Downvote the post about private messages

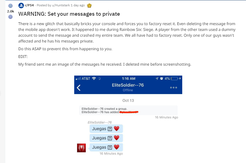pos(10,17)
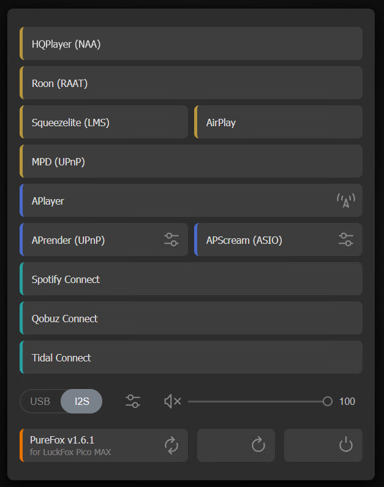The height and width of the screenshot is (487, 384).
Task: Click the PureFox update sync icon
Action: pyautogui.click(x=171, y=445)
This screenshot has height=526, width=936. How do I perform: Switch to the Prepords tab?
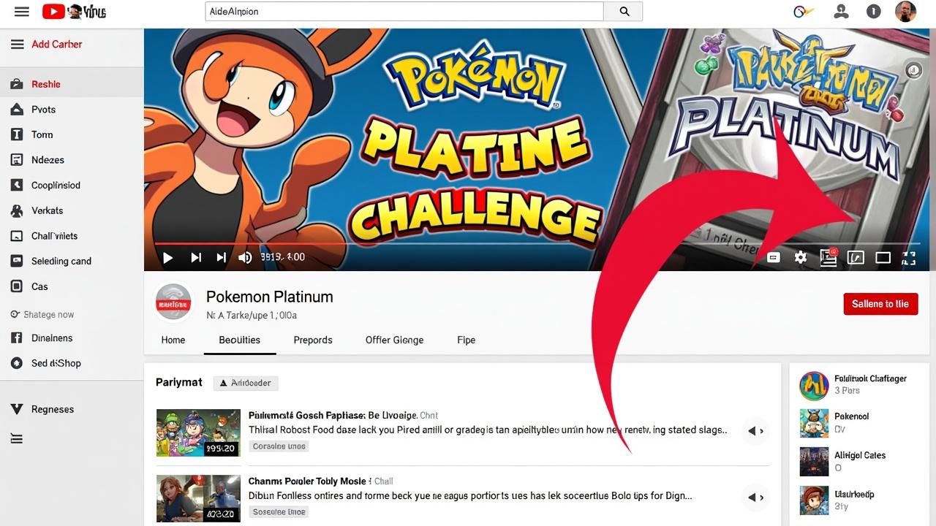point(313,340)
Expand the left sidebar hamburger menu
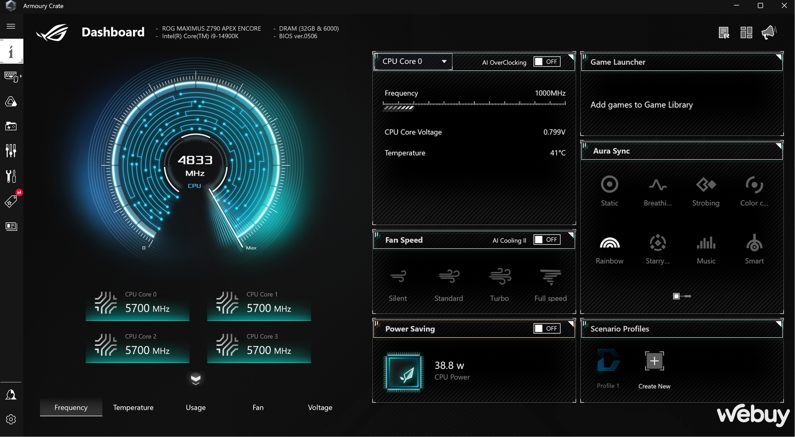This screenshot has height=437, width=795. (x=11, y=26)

▸ STATED TASK
Reproduce the records above word for word, without the pictures.

▸ EXERCISE RESPONSE
Downvote the post about private messages

pos(10,17)
The height and width of the screenshot is (487, 384).
Task: Click the PureFox update sync icon
Action: pyautogui.click(x=171, y=445)
This screenshot has height=526, width=936. How do I perform: Switch to the Prepords tab?
point(313,340)
Expand the left sidebar hamburger menu
This screenshot has height=437, width=795. (x=11, y=26)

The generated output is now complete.